Provided passage:

######

And many infections are established causes of cancer. The virus HPV causes virtually all cervical cancers along with several other types, while hepatitis B and C cause liver cancer. The bacterium Helicobacter pylori can lead to stomach cancer. Schistosoma, a group of parasitic worms, can increase the risk of bladder cancer. Some scientists have suggested that a common virus called cytomegalovirus might be linked to brain cancer, but as with T.gondii, it’s too early to say if that’s a real association or a false start.

This is not the first time that T.gondii has been linked to brain cancer, although previous studies have been small and inconsistent. An Australian team found that people with meningioma – a type of brain cancer – were twice as likely to test positive for T.gondii as people without it. However, the parasite had no bearing on the odds of glioma, another type of brain cancer. Meanwhile, American researchers found that patients with astrocytoma – the most common glioma – are more likely to have T.gondii infections.

What’s next?

Thomas and Lafferty recognise the limitations of their study. Lafferty says, “These were the best data available and we felt they were sufficient to take the first step. Working with actual brain cancer patients is an obvious next step, but it would be an expensive proposition.  It is a lot easier to justify the second, expensive step when you have some evidence for the hypothesis. We are hoping that our results motivate others in the field to do further studies.”

Brain cancer is such a rare disease that gathering enough people for a large and strong enough study is a challenge. But Lafferty thinks that there’s an easy solution at hand. “The National Cancer Institute currently has all the blood samples from brain cancer patients that one would need to do the definitive test at relatively little expense. The research hasn’t been done yet only because nobody has thought to do it.”

Even such samples might not be enough. Cancer-causing infections tend to be extremely common – take HPV and Epstein-Barr virus, for example – and they only cause diseases in a very small proportion of carriers. This means that it can be very hard to establish if an infection actually causes cancer, and we’re unlikely to get a solid coda to the the T.gondii-brain cancer story for a long while.

######

Data:
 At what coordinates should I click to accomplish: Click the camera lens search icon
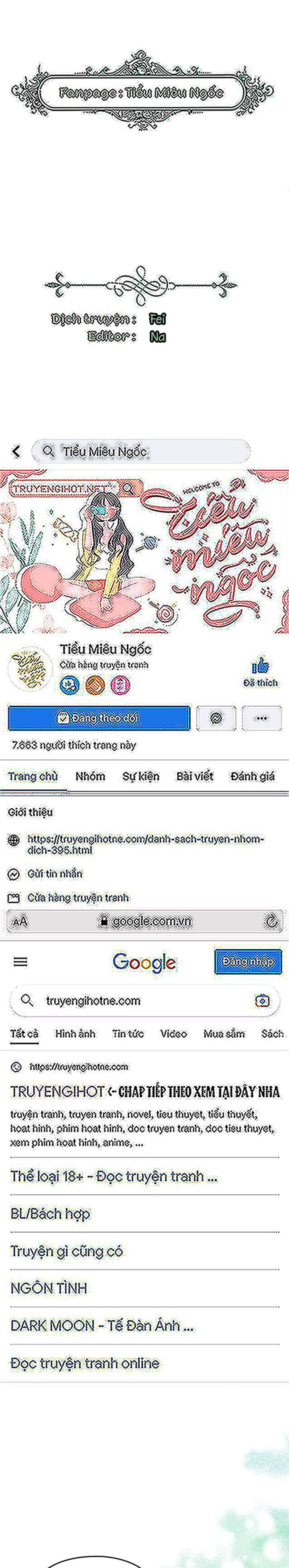pos(262,1001)

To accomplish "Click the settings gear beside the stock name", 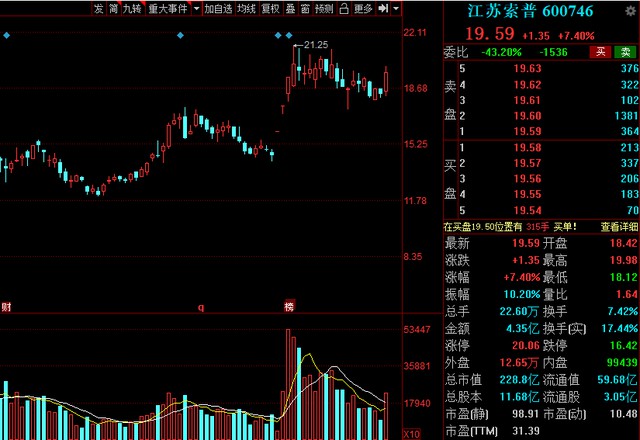I will tap(629, 10).
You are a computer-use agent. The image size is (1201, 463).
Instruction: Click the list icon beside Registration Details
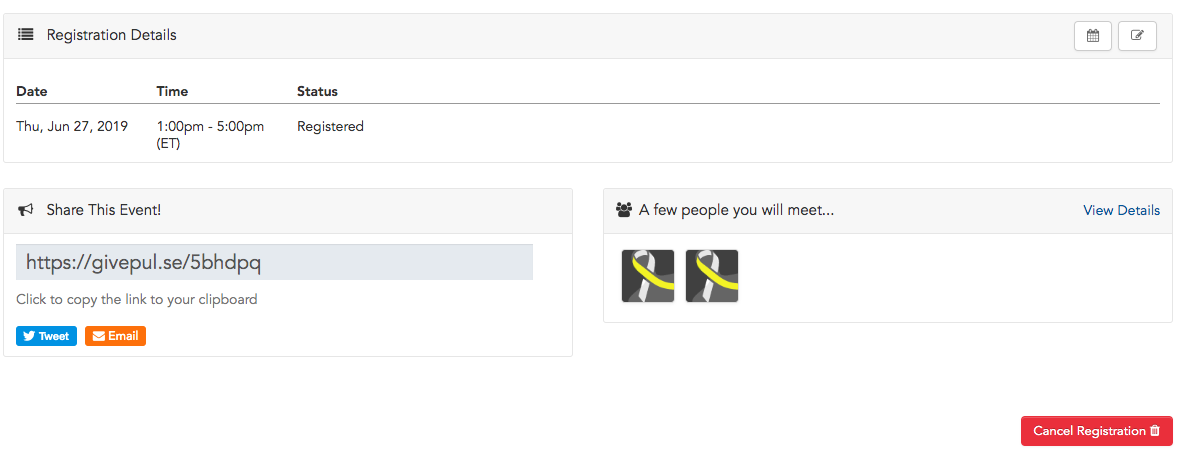tap(26, 35)
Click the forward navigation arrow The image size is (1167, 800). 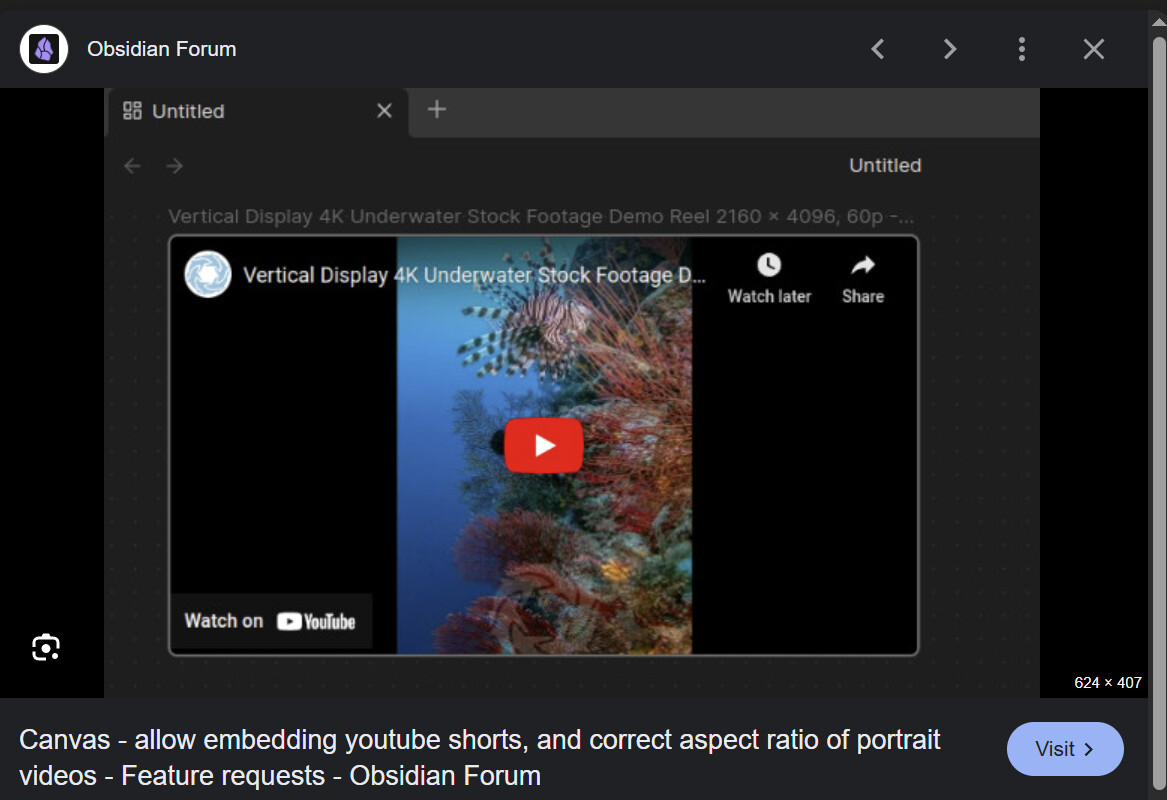click(x=175, y=166)
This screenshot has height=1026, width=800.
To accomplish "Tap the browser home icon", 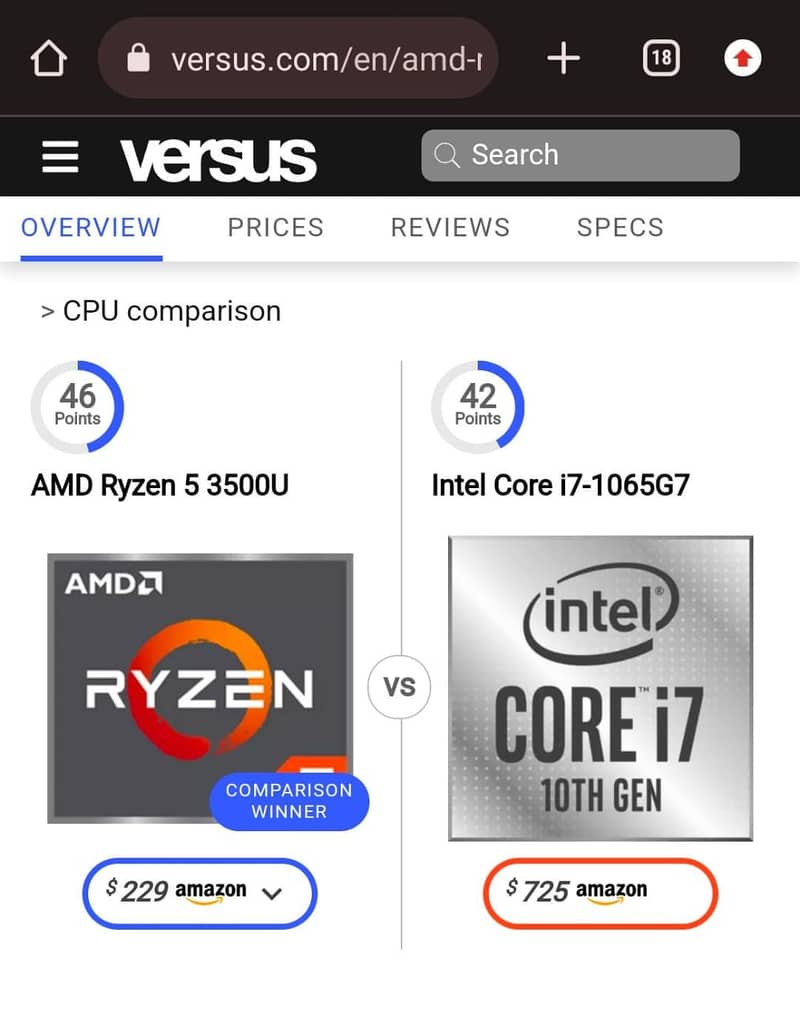I will point(49,59).
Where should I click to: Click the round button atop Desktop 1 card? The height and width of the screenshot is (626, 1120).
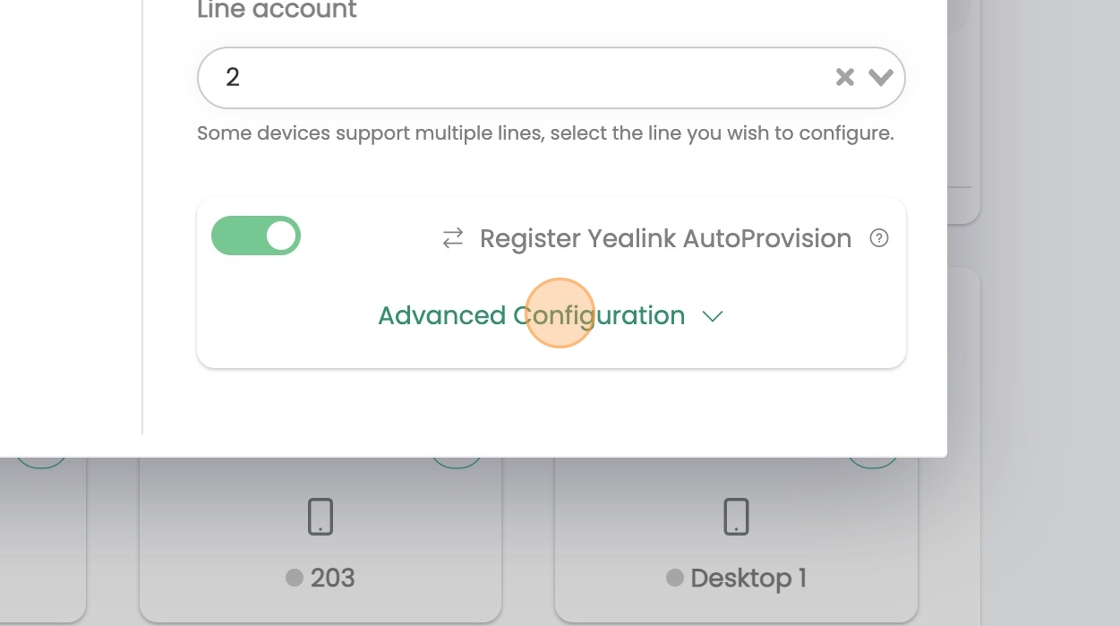click(x=872, y=462)

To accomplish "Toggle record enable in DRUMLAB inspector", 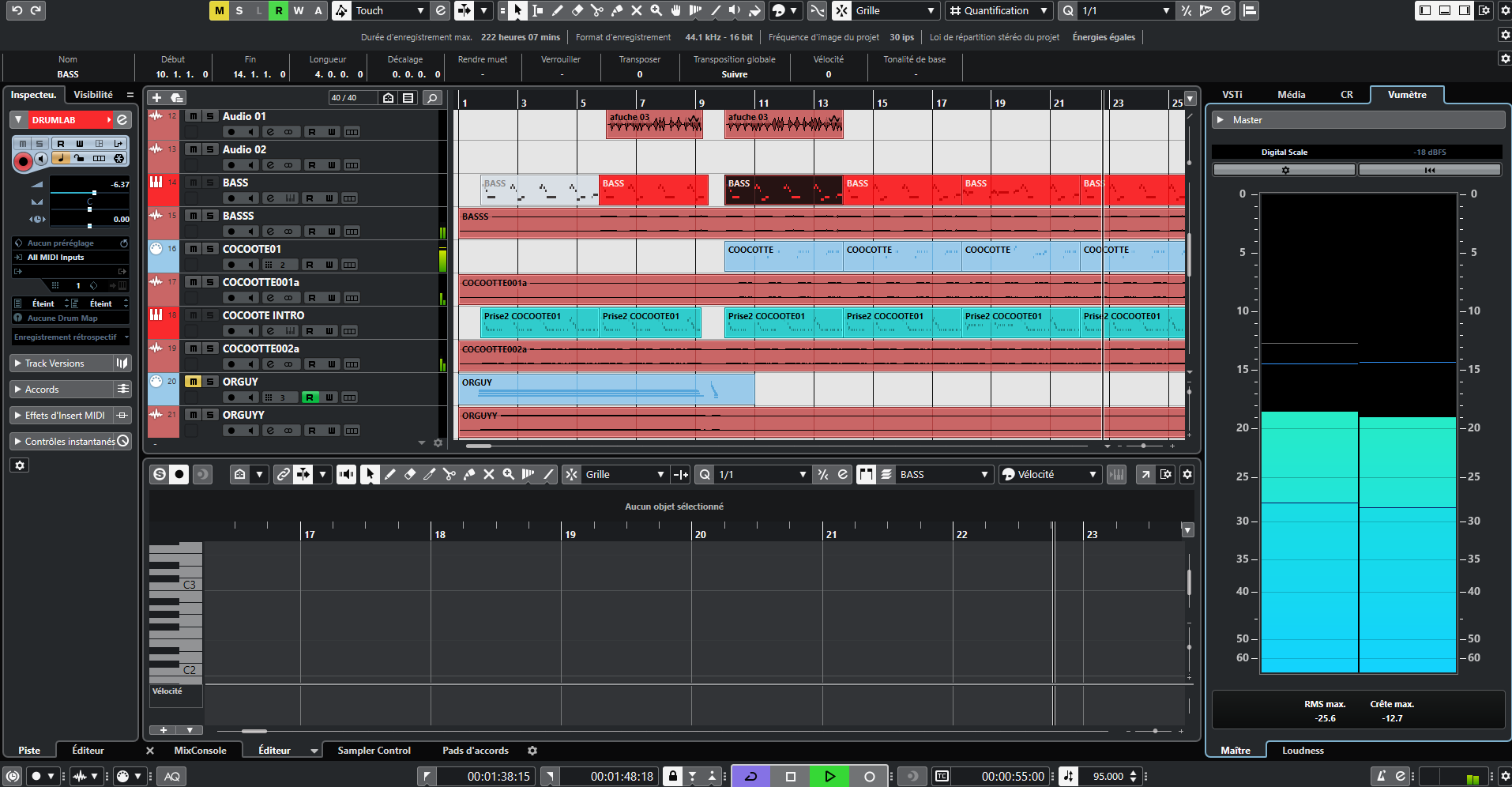I will [x=23, y=161].
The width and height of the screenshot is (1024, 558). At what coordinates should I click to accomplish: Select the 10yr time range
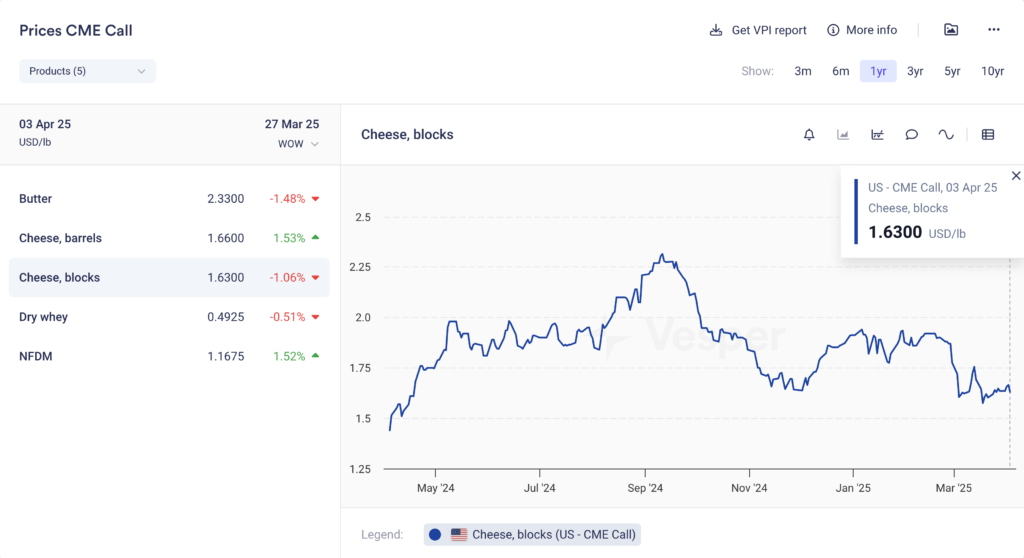pos(992,71)
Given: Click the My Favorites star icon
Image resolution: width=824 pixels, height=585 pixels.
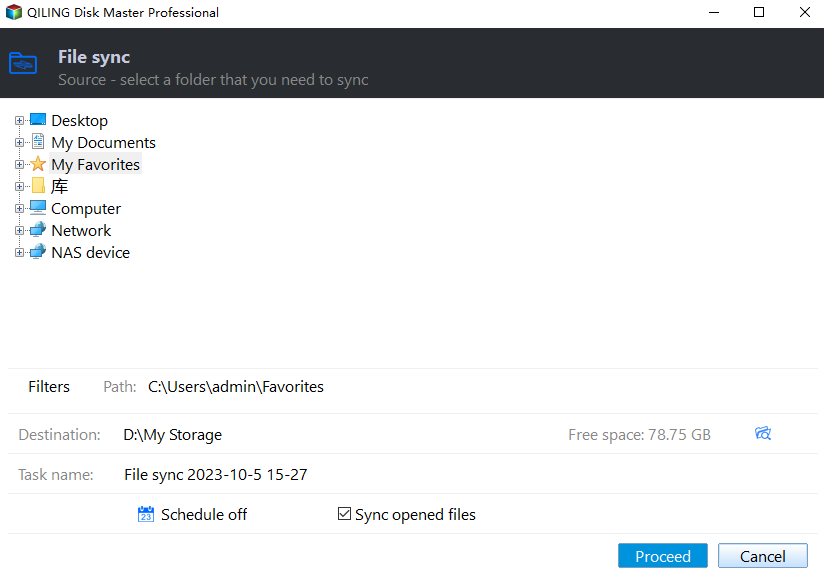Looking at the screenshot, I should pyautogui.click(x=38, y=164).
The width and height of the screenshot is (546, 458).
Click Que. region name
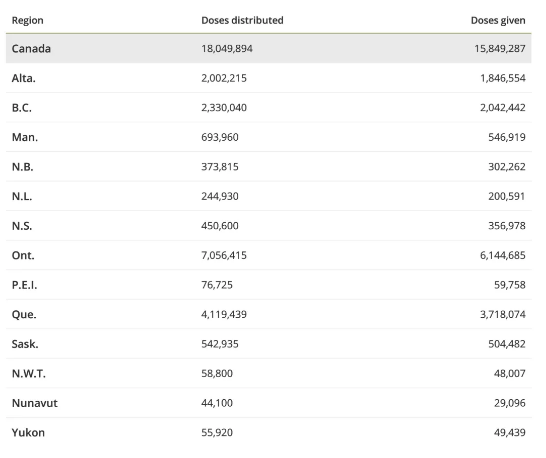pos(24,315)
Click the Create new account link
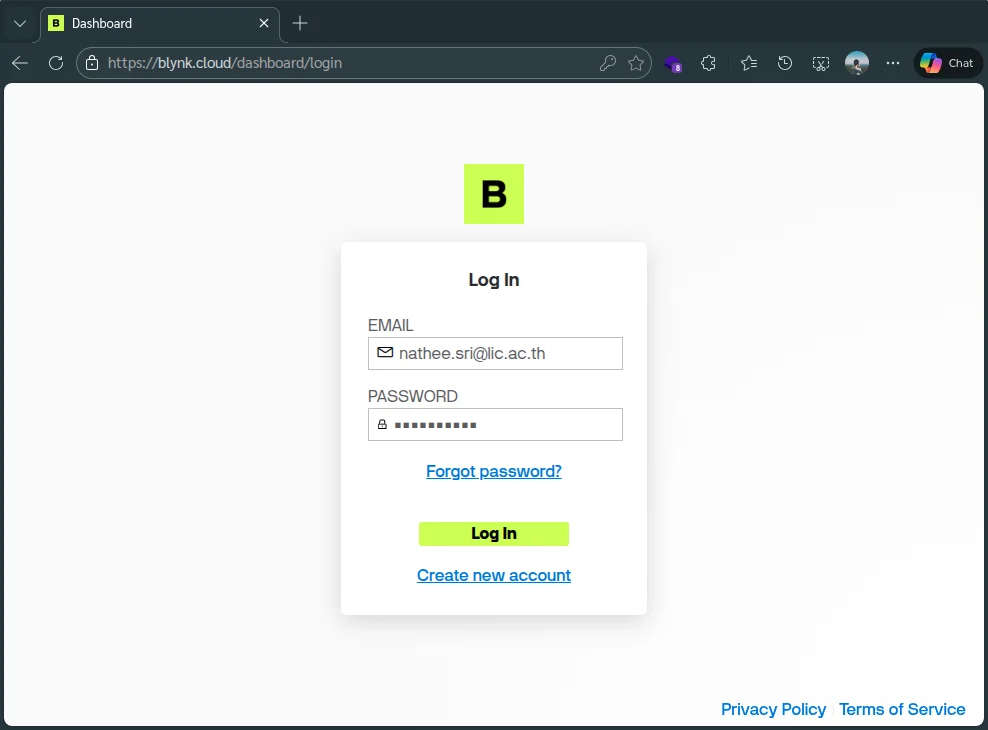The width and height of the screenshot is (988, 730). click(x=494, y=575)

######

Task list:
A – In the passage on T. gondii and brain cancer, which kind of brain cancer did the Australian team find in people who were twice as likely to test positive for the parasite?
B – Resume the passage on T. gondii and brain cancer after its final sentence.

Written answers:
A – Meningioma.

B –
Update: I contacted Robert Newton, who studies infectious causes of cancer at the University of York, for a comment. He didn’t get back to me in time for publication, but I’m posting his thoughts below:

As you know, Toxoplasma gondii is a parasitic infection of cats. It can and does infect humans, but is usually most damaging in those who have underlying immunesuppression (who are not generally at increased risk of brain cancer, with the exception of lymphomas, which tend to be caused by infection with the virus EBV). It is a plausible cause of a proportion of brain cancers, since it can form cysts in the brain.

The paper by Thomas et al is very weak and, in my view, does not constitute real evidence of an association. Key issues include:

1.       There are around 120 types of brain cancer that differ with respect to their epidemiology, prognosis, clinical presentation and probably aetiology. No data on subtype were analysed

2.       Data sources – brain cancer is difficult to diagnose and data from GLOBOCAN may not be that reliable. I am unclear where the data for Toxoplasma came from although a paper is referenced

3.       Geographical correlations of this sort are notoriously difficult to interpret and no data from patients with the disease (and controls without) are presented.

This is at best, a curiosity – and I would not personally have encouraged publication of the paper

Reference: Thomas, Lafferty, Brodeur, Elguero, Gauthier-Clerc & Misse. 2011. Incidence of adult brain cancers is higher in countries where the protozoan parasite Toxoplasma gondii is common. Biology Letters http://dx.doi.org/10.1098/rsbl.2011.0588

Disclosure: Until recently, I worked for Cancer Research UK, looking into aspects of cancer prevention, and I still do some freelance work for them. This post is not influenced by the charity, and does not represent their views.